Train a force field from scratch#
This guide shows how to train a force field model from scratch using the NFFLr trainer from the command line.
We’ll focus on a small ALIGNN model trained on the mlearn
Silicon dataset using a single GPU.
set up the environment
create configuration files
allocate an interactive GPU session and tune the batch size to maximize GPU utilization
finalize config and train
plot metrics
evaluate properties
environment#
initial configuration file#
Start with an initial configuration file config.py
that defines the variables
args
: the training arguments (nfflr.train.TrainingConfig
)model
: a force field model (nfflr.models.ALIGNNFF
in this case)dataset
: anfflr.AtomsDataset
configured to yield force field targets
The NFFLr trainer scripts will use py-config-runner to parse this configuration, so arbitrary python is allowed, and the required variables may appear in any order.
training configuration section#
In addition to the usual hyperparameters related to the actual optimization process (e.g., learning rate),
it can be important to enable asynchronous pre-computation of input representations by setting the diskcache
argument
to a directory that (1) you have write permissions for and (2) is on a fast local filesystem, like a directory under /tmp
or a dedicated scratch partition if you’re running in an HPC setting.
Additionally setting a non-zero dataloader_workers
will help reduce the latency of fetching batches of data during training.
If you’re using SLURM, make sure to request a large enough cpu
allocation for the additional dataloader processes.
# config.py
from pathlib import Path
import nfflr
criterion = nfflr.nn.MultitaskLoss(
tasks=["energy", "forces"],
weights=[0.5, 0.5]
)
args = nfflr.train.TrainingConfig(
experiment_dir=Path(__file__).parent.resolve(),
random_seed=42,
dataloader_workers=4,
criterion=criterion,
epochs=100,
per_device_batch_size=8,
weight_decay=1e-3,
learning_rate=5e-4,
warmup_steps=0.1,
diskcache="/tmp/bld",
initialize_bias=True,
initialize_estimated_reference_energies=True,
)
...
model section#
When training ALIGNN models with large batch sizes, computation of the line graph (which is done on CPU) can become a bottleneck.
Since transform
can be an arbitrary Callable
, a straightforward way to mitigate this bottleneck is to wrap the base transform
in a custom function precomputed_line_graph_tuple
.
Caution
Precomputed transforms must not include operations that require an autograd trace.
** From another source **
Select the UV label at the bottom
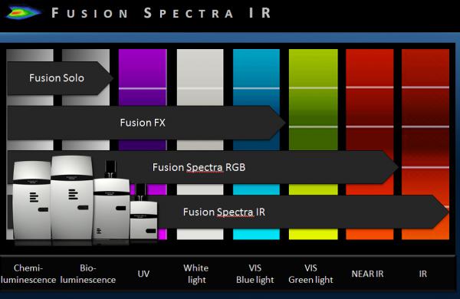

This could introduce correctness issues for both training and autograd-based atomic force prediction. Precomputing neighbor lists is fine, but precomputing bond lengths or geometry-dependent basis functions is not.
# config.py (continued)
rcut = 4.5
transform = nfflr.nn.PeriodicRadiusGraph(cutoff=rcut)
model_cfg = nfflr.models.ALIGNNFFConfig(
transform=transform,
cutoff=nfflr.nn.Cosine(rcut),
local_cutoff=rcut,
atom_features="embedding",
reference_energies="trainable",
alignn_layers=2,
gcn_layers=2,
compute_forces=True,
)
model = nfflr.models.ALIGNNFF(model_cfg)
dataset section#
The dataset (mlearn Si
) is specified last - it currently relies on explicit specification of the transform
for asynchronous graph computation and the diskcache
configuration:
# config.py (continued)
dataset = nfflr.data.mlearn_dataset(
elements="Si",
transform=model.transform,
diskcache=args.diskcache
)
tune batch size to maximize GPU utilization#
Next, we conduct some learning rate tests to
select a batch size that maximizes GPU utilization on the available hardware and
identify an appropriate learning rate (and potentially weight decay) setting for our dataset and batch size.
This is best done in an interactive session, running the learning rate finder in one window and monitoring the output of nvidia-smi
in another.
If you’re running on a SLURM-based cluster, allocate an interactive session with one GPU:
srun --pty --partition=gpu --time=2:00:00 --gres=gpu:1 -c 4 bash
conda activate nfflr
nvidia-smi
+-----------------------------------------------------------------------------+
| NVIDIA-SMI 470.223.02 Driver Version: 470.223.02 CUDA Version: 11.4 |
|-------------------------------+----------------------+----------------------+
| GPU Name Persistence-M| Bus-Id Disp.A | Volatile Uncorr. ECC |
| Fan Temp Perf Pwr:Usage/Cap| Memory-Usage | GPU-Util Compute M. |
| | | MIG M. |
|===============================+======================+======================|
| 0 Tesla P100-PCIE... On | 00000000:5E:00.0 Off | 0 |
| N/A 37C P0 26W / 250W | 0MiB / 16280MiB | 0% Default |
| | | N/A |
+-------------------------------+----------------------+----------------------+
| 1 Tesla P100-PCIE... On | 00000000:86:00.0 Off | 0 |
| N/A 49C P0 30W / 250W | 0MiB / 16280MiB | 0% Default |
| | | N/A |
+-------------------------------+----------------------+----------------------+
This session has allocated a single P100 GPU with 16 GiB VRAM. The important fields are the memory utilization and volatile GPU utilization (both at zero here because no code is running on the GPU yet).
assessing GPU utilization#
For a given model configuration, GPU allocation, and batch size, the best training throughput should maximize the utilization of the GPU.
Run the learning rate finder, and monitor the output of nvidia-smi
to assess the affect of changing the batch size.
nff lr config.py
Note
It’s nice to run these checks with gpustat running in a split-pane tmux window.
gpustat
provides a convenient summary of the important GPU utilization stats,
and a 100 ms refresh rate typically gives a reasonable idea of the fluctations in GPU utilization.
tmux
[CTRL-b "] # split window vertically
python -m gpustat -i 0.1
[CTRL-b o] # switch panes
nff lr config.py

The batch size of 8 that we started with seems reasonable - GPU utilization is consistently around 100 %, and the memory utilization is hovering around 70 % of the available VRAM.
Now that we have this data point, there’s no need to run the learning rate finder to completion at this point. We can try doubling the batch size to 16 - in this case we find the GPU memory limit!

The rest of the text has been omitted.